African heads of state, business leaders, and development partners will converge tomorrow in Dar es Salaam, Tanzania, for the Mission 300 Africa Energy Summit where they will commit to ambitious reforms and actions to expand access to reliable, affordable, and sustainable electricity to 300 million people in Africa by 2030.

Mission 300 is an unprecedented collaboration between the African Development Bank, the World Bank Group, and global partners to address Africa’s electricity access gap using new technology and innovative financing. Nearly 600 million Africans lack electricity, which is crucial for development and job creation.

Several heads of state and government from Africa will join more than 1,000 other participants—with strong representation from the private sector—at the January 27-28 summit. Together, they will chart Africa’s course toward universal access to energy.

This week’s summit is expected to yield two significant outcomes: the Dar es Salaam Energy Declaration, outlining commitments and practical actions from African governments to reform the energy sector, and the first set of National Energy Compacts, which will serve as blueprints with country-specific targets and timelines for implementation of critical reforms.

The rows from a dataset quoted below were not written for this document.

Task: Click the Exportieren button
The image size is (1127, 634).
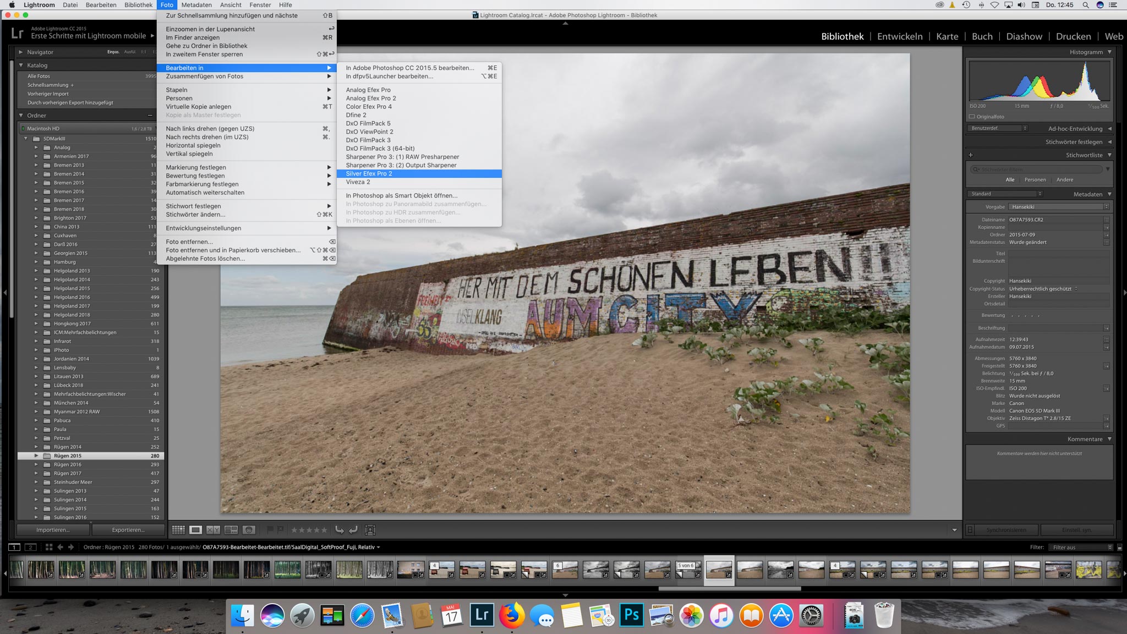Action: click(128, 530)
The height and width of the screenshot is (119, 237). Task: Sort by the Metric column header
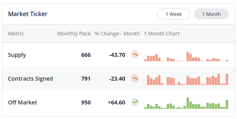16,34
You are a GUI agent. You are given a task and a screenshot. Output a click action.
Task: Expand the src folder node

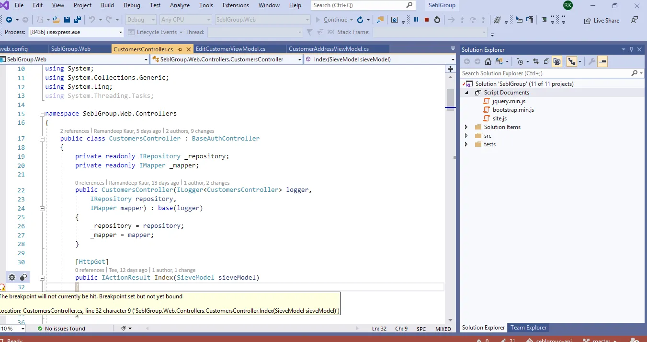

In the first phase, 12 countries will present their energy compacts: Chad, Côte d’Ivoire, the Democratic Republic of Congo, Liberia, Madagascar, Malawi, Mauritania, Niger, Nigeria, Senegal, Tanzania, and Zambia. Other African countries are expected to develop their compacts in subsequent phases.

The partnerships forged and commitments made by the continent’s leaders and changemakers gathering in Dar es Salaam this week will shape the continent’s journey toward achieving universal energy access, transforming millions of lives, and driving sustainable development and job creation.